27 May 2017

Leonard Wyburd (1865 – 1958) was one of Britain’s foremost Arts & Crafts furniture designers, integral in developing Liberty’s Furnishing and Decoration studio. His early antique bookcases, cabinets and chairs were Moorish in design, but by the 1890s he had developed an avant-garde style which was to revolutionise Europe. Leonard Wyburd’s antique chests, cabinets and Victorian dining chairs are beautiful, enduring and highly sought after at auction.

The son of painter Francis John Wyburd, Leonard began working for Liberty in 1883, when the Aesthetic style was at its zenith. He established a furniture and design studio, initially importing Oriental and Middle Eastern furniture – both highly popular at the time. The artistry of Arabic furniture inspired him to develop his own Moorish-style designs, which he created for smoking rooms, drawing rooms and Liberty’s own Arab-inspired tearooms. Wyburd’s designs became highly fashionable, establishing Liberty as a leading Arts & Crafts furniture manufacturer.

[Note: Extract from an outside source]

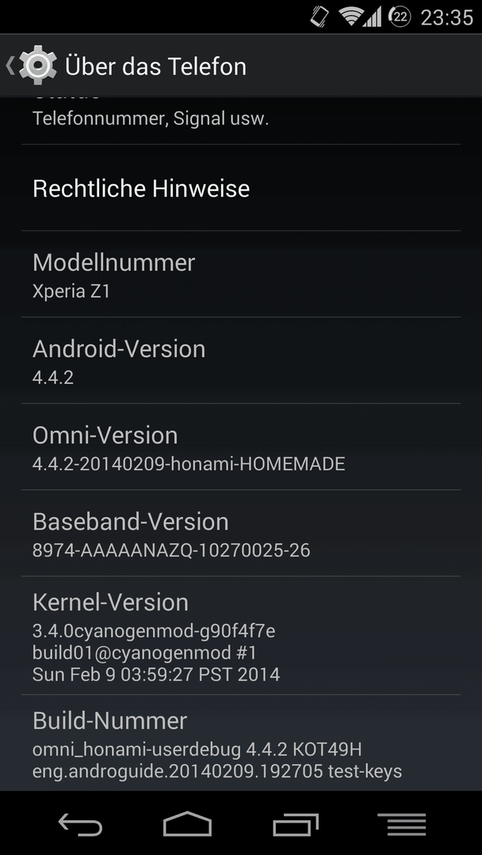Open Rechtliche Hinweise

(241, 188)
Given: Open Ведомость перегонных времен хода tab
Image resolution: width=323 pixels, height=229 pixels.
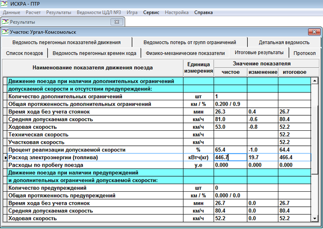Looking at the screenshot, I should pyautogui.click(x=94, y=53).
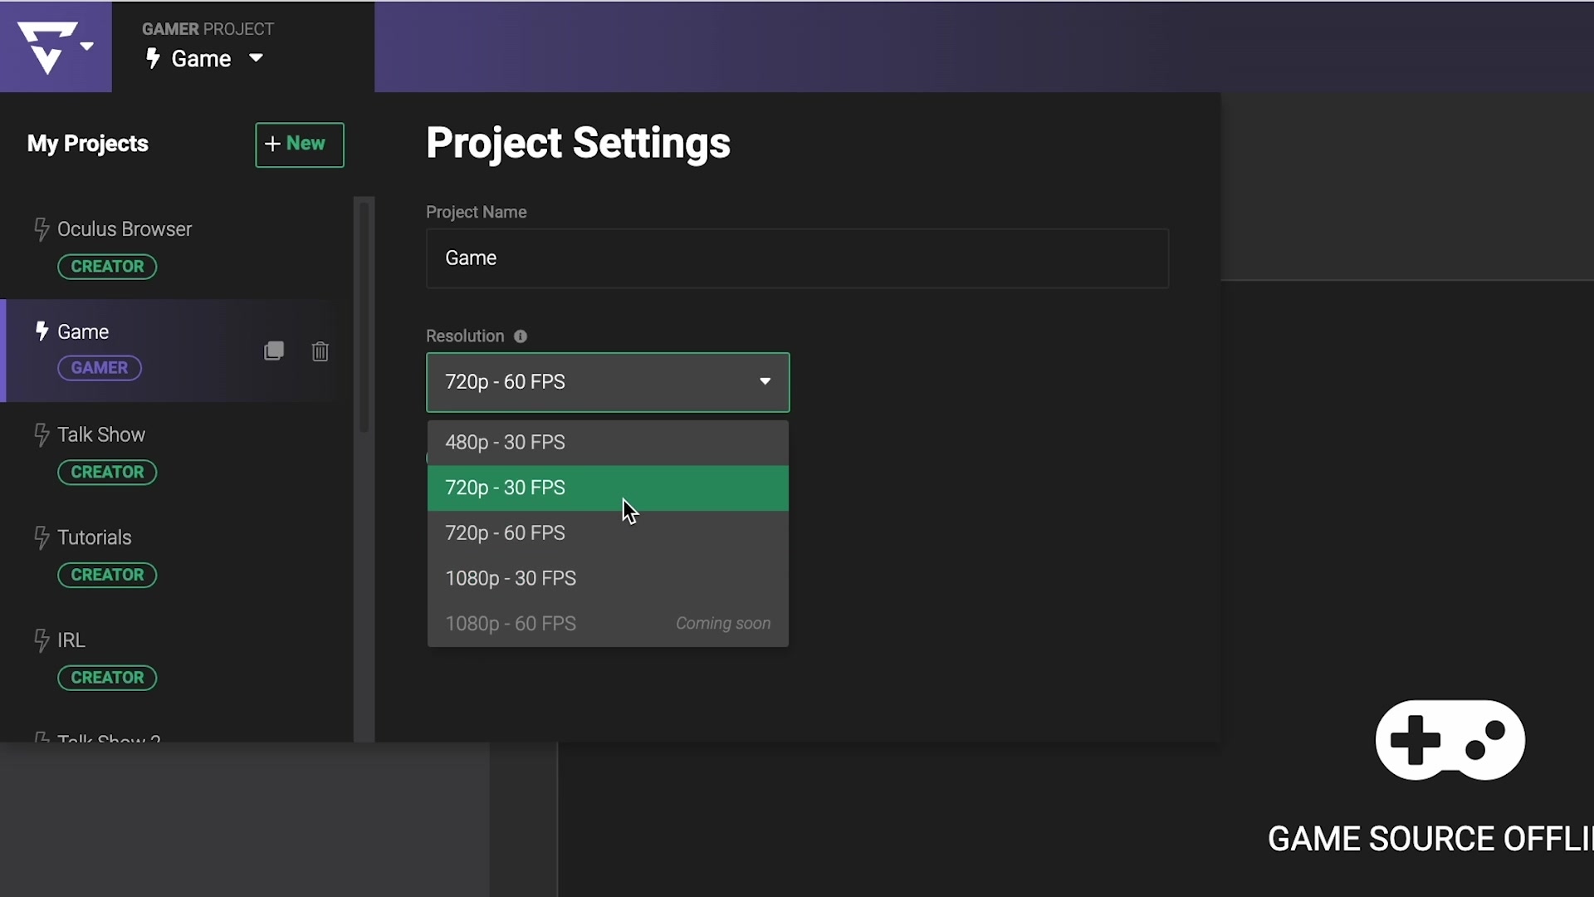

Leonard Wyburd’s furniture was light and elegant, often inlaid with Mushrebiyeh-style latticework inspired by Egypt. His rush-seated chairs, Arabic cabinets, camphor tables, sandalwood chests and stained glass windows were incorporated into elaborate Anglo-Arabic room sets, which were portrayed in watercolours – some of which Wyburd did himself. Writers of the period noted how the furniture sought to utilise the treasures of the East for everyday life in a way that was affordable to the middle-class as well as the wealthy.

In the late 1890s, Wyburd had developed a new style to run alongside his Moorish designs. This novel, avant-garde approach blended European Art Nouveau, English Arts and Crafts and mediaeval concepts, creating what became known as “Le Stile Liberty” in Paris (where Liberty had by now opened a showroom). Solidly constructed from oak, and referencing English vernacular forms, Wyburd’s nouveau pieces had a profound effect on French, German, Austrian and English furniture design. He opened his own premises in 1905.

Embellished with carvings and copper panels, adorned with ironwork, painted with curious mottos; Wyburd’s antique cabinets and bookcases epitomise all that is best about Liberty design.